Scalps is a 1983 American horror film directed by Fred Olen Ray that concerns a vengeful Native American spirit.

Plot
Six college archeology students work on a dig in the California desert, despite the warnings of a professor and an elderly Native American.  When the group digs around in an Indian burial ground for artifacts, they unleash the evil spirit of Black Claw.  The entity possesses one of the group and begins slaughtering them one by one.

Cast
Jo-Ann Robinson as D.J.
Richard Hench as Randy/Black Claw
Roger Maycock as Kershaw Ellerbe
Frank McDonald as Ben Murphy
Carol Sue Flockhart as Louise Landon
Barbara Magnusson as Ellen Corman
Kirk Alyn as Professor Machen
Carroll Borland as Dr. Sharon Reynolds
Cynthia Hartline as Ann
Forrest J Ackerman as Professor Trentwood

Production
Ray says the idea for the film was suggested to him by a friend, Donald G Jackson. "It was meant to be the cheapest film possible," said Ray. "I used to describe it as 6 Kids, a Station Wagon and a Tent and it pretty much was."

Release
The film was re-edited by the distributor. Ray later recalled:
The cut we turned in was the one we wanted. Unfortunately being pretty green about that end of the business we also gave them, the distributor, the trims and outs and the result was their "improved" version. The Lion head was only meant to be seen for one or two seconds, but we shot a lot of it in order to have footage to choose from. It was a big mistake giving 21st Century the leftovers, but I don't think anyone would have guessed what was going to happen with it. They also cut in some shots of the killer Indian before he actually appeared in the story. It was maddening.
The film was given a limited release theatrically in the United States by 21st Century Film Corporation beginning in December 1983.

The film was released in the U.S. on a double feature video format by Continental Video alongside another feature - The Slayer.  It was cut by five minutes or so, in order to make room for the second feature, but all the gruesome scenes and violence are intact.

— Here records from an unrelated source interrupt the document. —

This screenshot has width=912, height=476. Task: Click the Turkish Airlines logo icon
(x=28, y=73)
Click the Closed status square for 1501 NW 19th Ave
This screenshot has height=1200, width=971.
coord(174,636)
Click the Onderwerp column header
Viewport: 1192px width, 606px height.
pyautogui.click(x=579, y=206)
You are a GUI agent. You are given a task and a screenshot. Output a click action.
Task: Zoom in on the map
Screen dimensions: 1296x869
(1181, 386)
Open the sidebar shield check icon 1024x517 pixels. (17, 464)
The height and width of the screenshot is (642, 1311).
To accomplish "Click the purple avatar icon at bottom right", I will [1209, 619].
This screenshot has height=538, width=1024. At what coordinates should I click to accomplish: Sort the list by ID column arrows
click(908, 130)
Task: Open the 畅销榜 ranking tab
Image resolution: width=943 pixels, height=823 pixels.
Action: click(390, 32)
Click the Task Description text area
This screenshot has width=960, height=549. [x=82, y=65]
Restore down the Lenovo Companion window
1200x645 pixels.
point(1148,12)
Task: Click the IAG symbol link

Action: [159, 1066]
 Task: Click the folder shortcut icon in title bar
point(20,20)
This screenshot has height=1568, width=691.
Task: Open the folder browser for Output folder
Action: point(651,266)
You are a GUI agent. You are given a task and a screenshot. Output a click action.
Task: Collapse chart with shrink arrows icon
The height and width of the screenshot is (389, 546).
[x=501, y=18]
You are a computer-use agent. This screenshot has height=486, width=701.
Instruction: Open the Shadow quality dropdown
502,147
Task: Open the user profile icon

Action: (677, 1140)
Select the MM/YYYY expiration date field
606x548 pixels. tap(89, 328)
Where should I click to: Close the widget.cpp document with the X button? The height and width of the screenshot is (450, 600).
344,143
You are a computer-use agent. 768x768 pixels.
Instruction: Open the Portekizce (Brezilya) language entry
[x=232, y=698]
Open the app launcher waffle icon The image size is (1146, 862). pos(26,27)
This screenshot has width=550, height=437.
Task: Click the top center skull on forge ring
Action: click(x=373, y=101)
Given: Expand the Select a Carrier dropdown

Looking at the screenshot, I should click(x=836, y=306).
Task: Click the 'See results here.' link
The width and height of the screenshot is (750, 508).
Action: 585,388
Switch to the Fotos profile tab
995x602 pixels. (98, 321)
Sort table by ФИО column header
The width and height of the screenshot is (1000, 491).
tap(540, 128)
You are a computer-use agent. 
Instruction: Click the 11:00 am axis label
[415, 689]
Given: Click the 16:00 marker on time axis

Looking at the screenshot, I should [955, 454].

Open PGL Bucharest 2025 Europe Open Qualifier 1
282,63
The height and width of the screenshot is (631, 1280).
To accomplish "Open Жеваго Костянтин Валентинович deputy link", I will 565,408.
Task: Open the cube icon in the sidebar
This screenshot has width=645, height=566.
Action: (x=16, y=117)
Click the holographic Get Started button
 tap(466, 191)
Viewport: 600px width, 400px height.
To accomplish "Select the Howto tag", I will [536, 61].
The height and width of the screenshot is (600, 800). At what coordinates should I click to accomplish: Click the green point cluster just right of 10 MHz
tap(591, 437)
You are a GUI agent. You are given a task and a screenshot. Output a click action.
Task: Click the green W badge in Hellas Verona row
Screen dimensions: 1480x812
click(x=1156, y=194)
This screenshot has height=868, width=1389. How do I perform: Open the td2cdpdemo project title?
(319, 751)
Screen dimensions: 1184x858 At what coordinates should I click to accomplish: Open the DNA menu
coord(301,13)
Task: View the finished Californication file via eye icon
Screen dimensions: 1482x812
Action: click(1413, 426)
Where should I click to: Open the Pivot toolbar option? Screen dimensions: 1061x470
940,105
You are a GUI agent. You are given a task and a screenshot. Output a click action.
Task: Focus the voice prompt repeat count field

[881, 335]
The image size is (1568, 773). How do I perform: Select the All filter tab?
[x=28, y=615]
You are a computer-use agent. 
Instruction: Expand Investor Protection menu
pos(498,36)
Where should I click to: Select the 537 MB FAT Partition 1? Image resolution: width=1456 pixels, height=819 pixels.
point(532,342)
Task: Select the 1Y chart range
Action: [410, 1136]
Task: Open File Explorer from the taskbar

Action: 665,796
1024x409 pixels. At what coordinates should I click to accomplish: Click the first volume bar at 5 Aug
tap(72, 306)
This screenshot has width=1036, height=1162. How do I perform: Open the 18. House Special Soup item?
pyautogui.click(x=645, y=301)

The film was released on DVD by Olen Ray's Retromedia Entertainment in 2004.  This release is currently out of print.

Ray says the film mentioned at the end, Scalps 2: The Return of D.J. was a joke, one he used on Phantom Empire and Hollywood Chainsaw Hookers. "I used to promise sequels where I never intended to do them." He says, though, that a fan once sent him a fan-made sequel.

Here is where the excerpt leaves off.